Wednesday, January 09, 2008

oh what a night

Disclaimer: Please stop reading now if you don't deal well with death or have lost a loved one recently. There is probably another blog more suited to your needs right now and I urge you to visit them rather than linger here.

*********

Call me good or (philosophical debates aside) call it luck, but in my twelve years as a nurse I've never had a patient die unexpectedly while under my care. Of course various patients have died along the way, but their deaths were relatively peaceful and anticipated and I was able to offer comfort and dignity in their last moments. I find these ministrations rewarding and meaningful and I don't shy away from them. For me it is an honour to be there in a person's final hours.

Still, it came as something of a shock to find a patient obviously dead at 4am last night. I knew the moment I stepped behind the curtain, but as she was still listed for resuscitation I had to respond to the emergency and call a code. She'd been unwell for some time and we could not revive her. As we pulled up the sheet and recorded the time of death our heads were spinning. Night shifts run on skeleton staff so there was no chance to sit with the patient and pay our respects. It was immediately on to the tasks left undone during the emergency.

At 5am I helped turn a patient and was not happy with her condition. She had deteriorated significantly during the course of the night so I asked the doctor to come and review her. At 6:15am we called another code. After 15 minutes this patient too was declared deceased, in the bed right next to the first patient. Again there was no time to contemplate, reflect, or honour the long, full life of this patient. We had little choice but to madly try to complete our duties before the morning staff arrived.

The whole episode seemed quite surreal. Two patients in one night, right next to each other? Unheard of, at least in this small place. Then there was the automatic defibrillator that kept telling us in a mechanical voice to stop CPR while it analysed a heart rhythm we knew did not exist. As I shut the lid to silence it, the strident voice called out 'open lid to continue CPR' and we couldn't help but laugh wryly at the incongruity of the situation. Then there was the nurse on another ward, who could not have failed to hear the code called over the hospital PA, but still kept phoning and asking for assistance with a relatively minor problem they had. Things became more absurd when other patients, oblivious to the mayhem, buzzed for blankets, bed pans, clean sheets, panadol. I stared at them dazedly - blankets, bedpans, clean sheets and panadol in the midst of pandemonium as we attempted to cheat death? I dished out requests quickly and quietly, asking for patience as we sought to recover from each crisis.

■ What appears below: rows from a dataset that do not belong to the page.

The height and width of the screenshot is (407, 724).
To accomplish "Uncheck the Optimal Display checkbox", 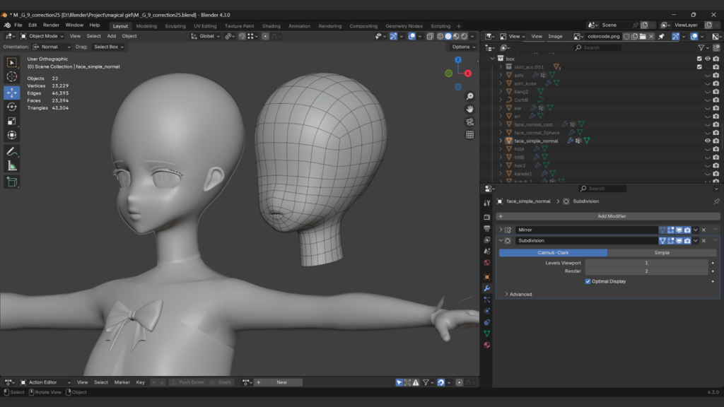I will tap(588, 281).
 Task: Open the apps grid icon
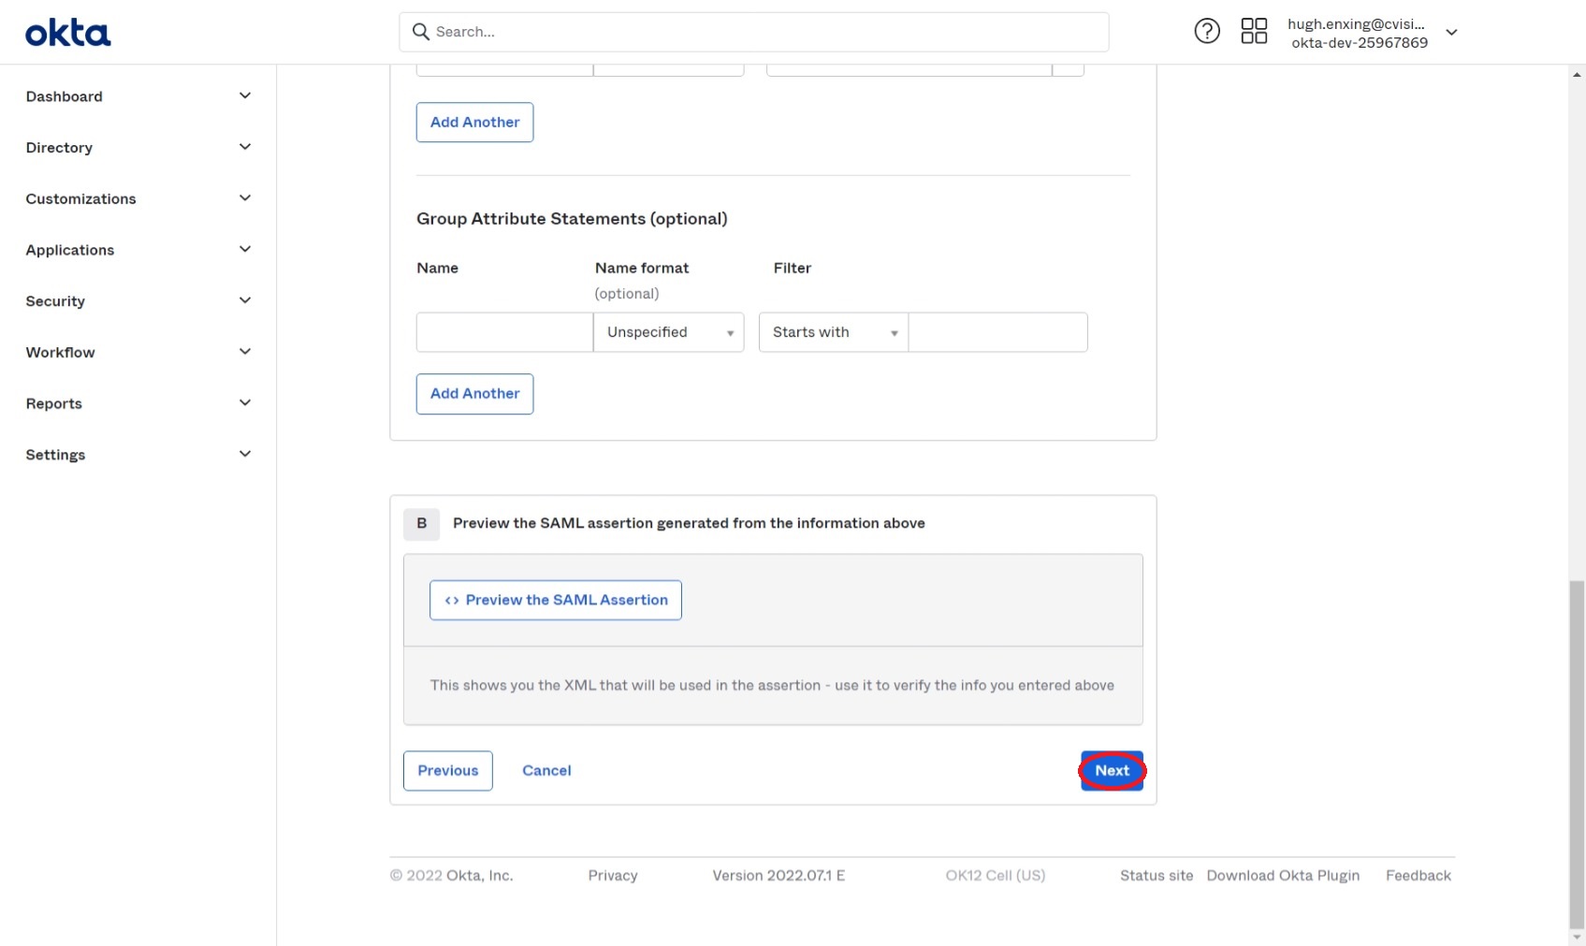1254,32
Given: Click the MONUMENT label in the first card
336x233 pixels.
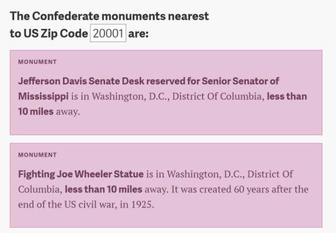Looking at the screenshot, I should (37, 62).
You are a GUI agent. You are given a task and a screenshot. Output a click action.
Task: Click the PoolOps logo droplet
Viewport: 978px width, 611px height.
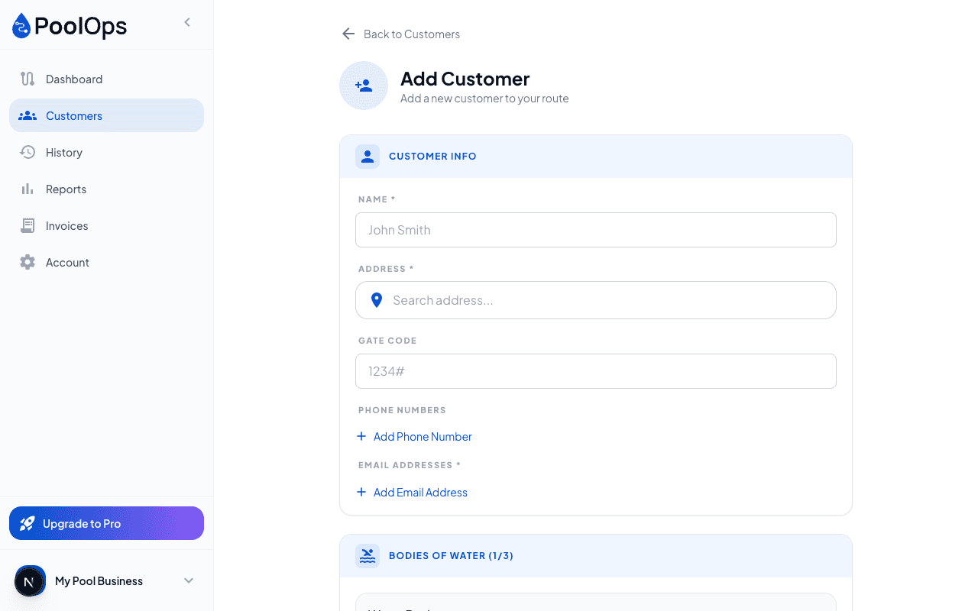coord(21,25)
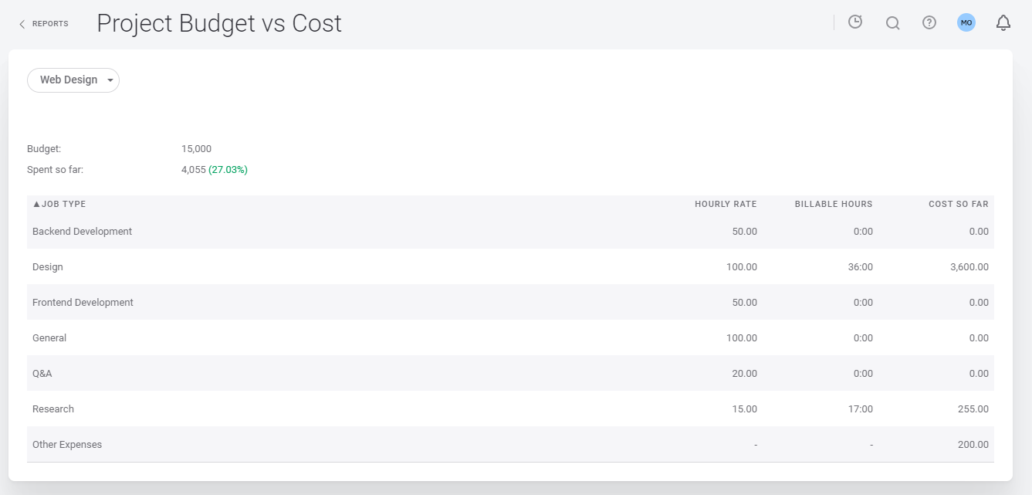Open the time tracker clock icon

point(855,22)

When the night finally ended we four nurses ducked down to the local cafe for a drink and debrief before heading home to sleep and do it all again tonight.

Only I'm not doing it again tonight, because as it turns out I couldn't sleep. I kept seeing the dead, pondering what we did, wondering if we could have done more as my heart raced. Calm balm, soothing music, reading to tire me out... nothing worked. I repeatedly dropped off to sleep for a few minutes before waking with a start and returning to the night's events in my mind.

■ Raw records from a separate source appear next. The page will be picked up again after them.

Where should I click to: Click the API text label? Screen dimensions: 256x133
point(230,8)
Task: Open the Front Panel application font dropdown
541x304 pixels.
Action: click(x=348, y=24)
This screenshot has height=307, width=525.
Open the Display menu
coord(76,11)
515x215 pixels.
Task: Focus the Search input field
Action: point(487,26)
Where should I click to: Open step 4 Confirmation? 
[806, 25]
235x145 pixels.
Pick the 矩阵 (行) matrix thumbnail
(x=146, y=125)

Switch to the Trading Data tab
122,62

So while I seemed to cope at the time and accept the patient's deaths (they were old, unwell, one can't keep people alive forever), the emotional toll played out in my head today. What a terrible way to die. What an indignity. What a miserable end. And what of the families, rudely awoken with the sad news? And the other patients in the room who endured the events behind rustling curtains? Unpleasant. Disturbing.

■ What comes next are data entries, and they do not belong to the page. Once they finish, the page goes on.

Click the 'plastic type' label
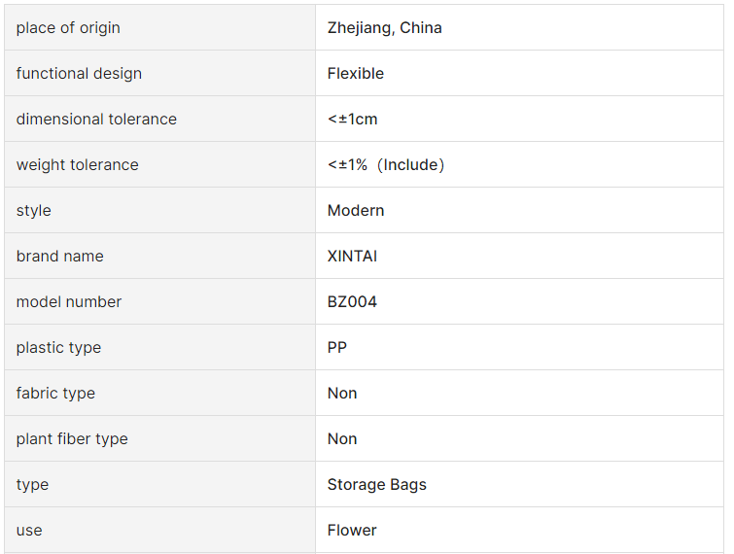(58, 348)
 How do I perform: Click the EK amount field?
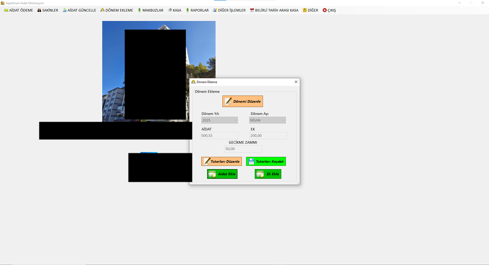268,136
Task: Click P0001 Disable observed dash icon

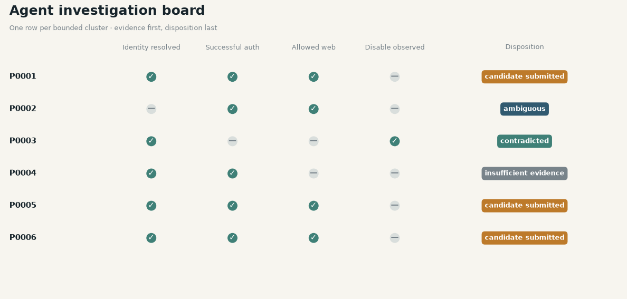Action: click(395, 77)
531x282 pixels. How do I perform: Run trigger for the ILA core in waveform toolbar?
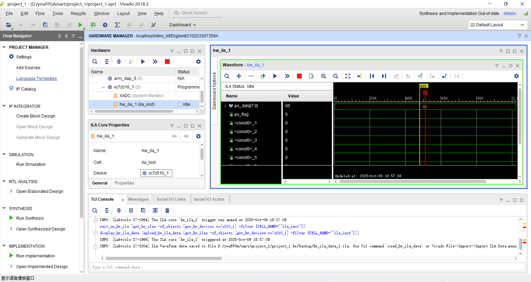[x=275, y=76]
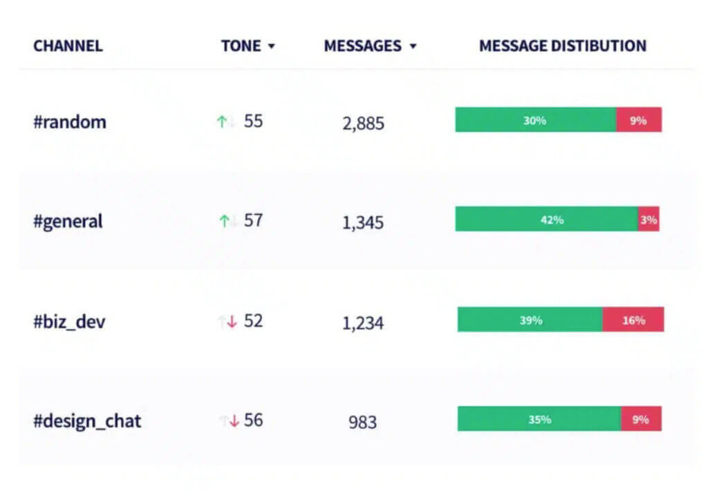This screenshot has height=491, width=708.
Task: Click the red 3% segment for #general
Action: [x=649, y=219]
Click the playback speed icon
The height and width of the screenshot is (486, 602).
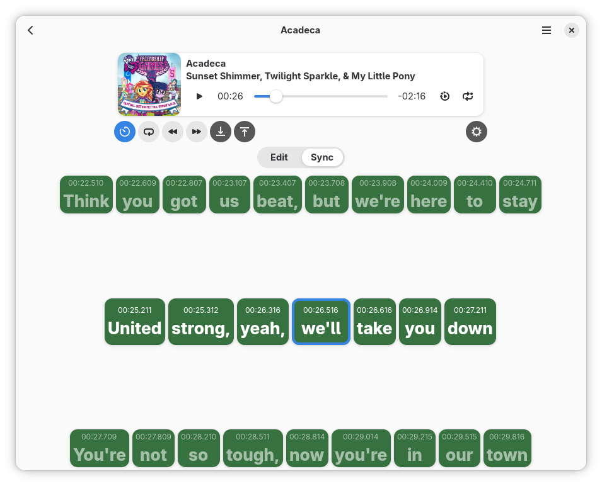(x=444, y=96)
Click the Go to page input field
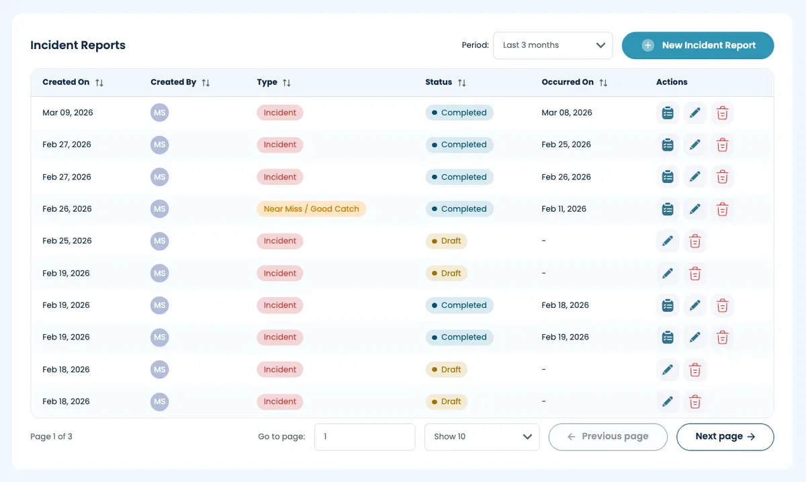 point(365,436)
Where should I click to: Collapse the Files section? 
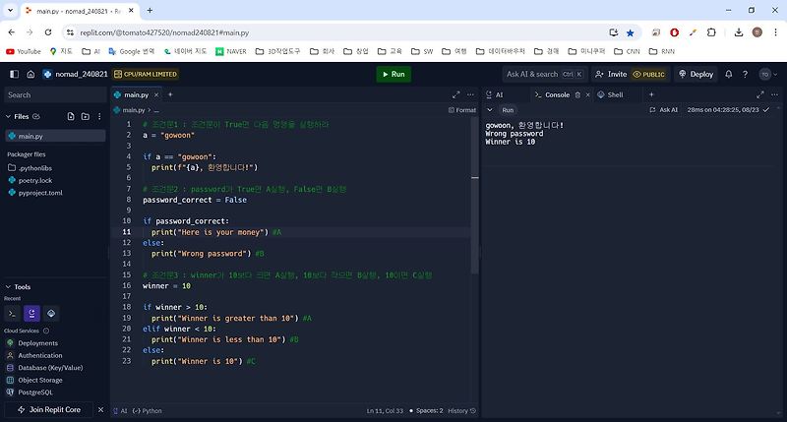click(8, 116)
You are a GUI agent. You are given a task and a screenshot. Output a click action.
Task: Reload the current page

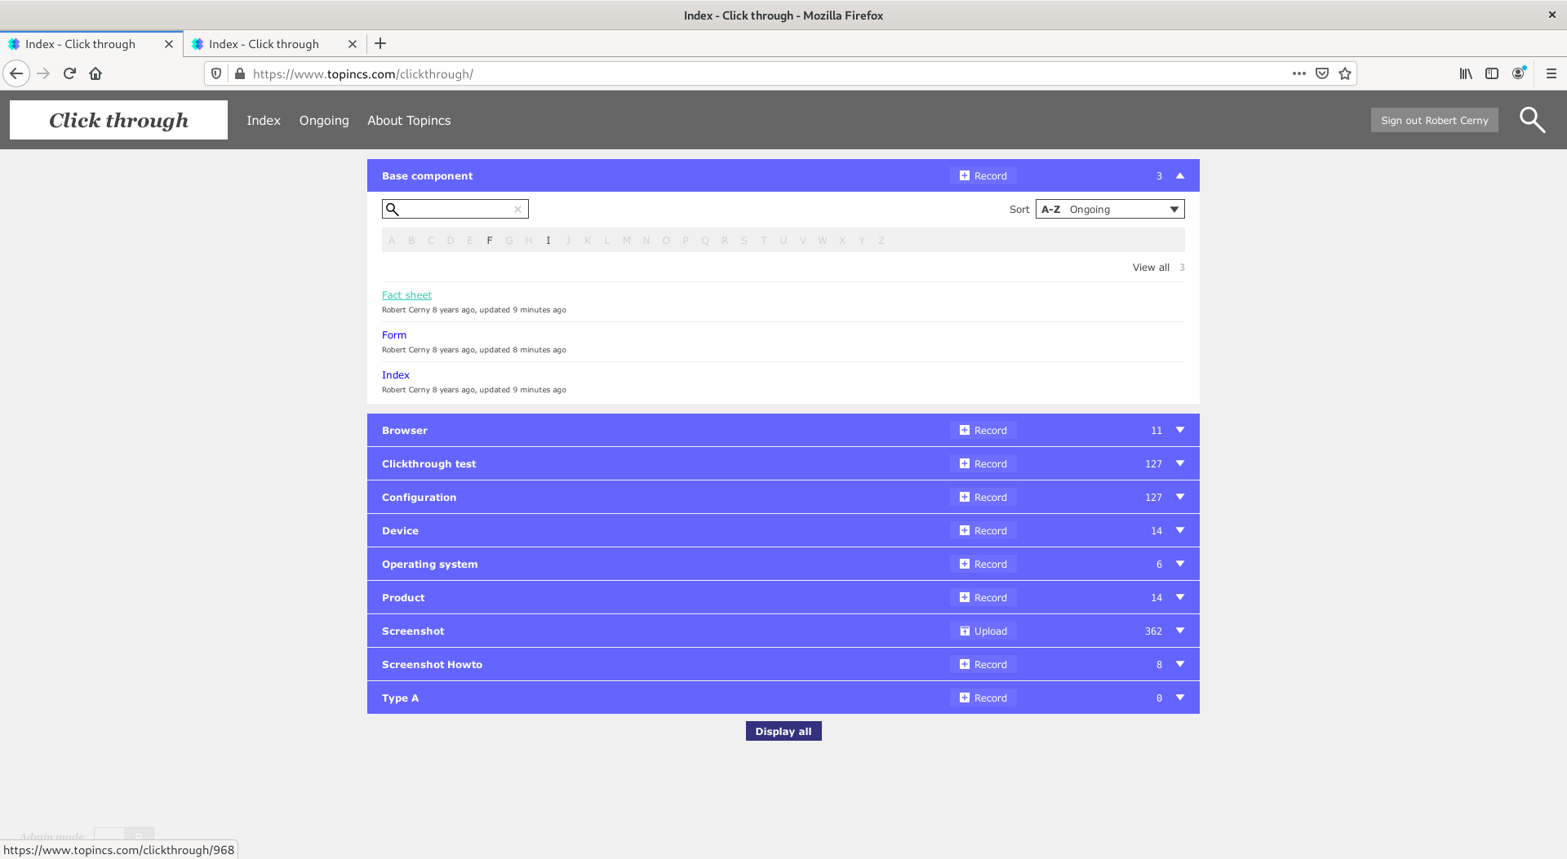(69, 73)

Twelve years code free, but what a horrible way to end the run. Miserable. Unpleasant. Hideous. I know it had to happen some time, but I'd like another twelve years event free. Please.

Labels:

1 Comments:

At Sunday, February 10, 2008 7:54:00 am, Anonymous Onehealthpro said...

God bless you. You did your best amid a system of caregiving that is woefully inadequate. My heart aches too for the patient who heard the commotion, undoubtedly thinking, is my turn next must have faced dreadful minutes or hours alone. The stressed out staff who are so swamped all they can do is keep moving also break my heart for it is inhumane not to grieve the loss of a life. When staff are pushed to nullify their feelings rather than grieve and deal with the hard work of being human, they are forced to relinquish some of their own humanity in the process. We must find better ways to accomplish health care delivery. For perhaps you'll be granted another 12 years, but somewhere in America, later today, a nurse will have an evening exactly like the one you experienced.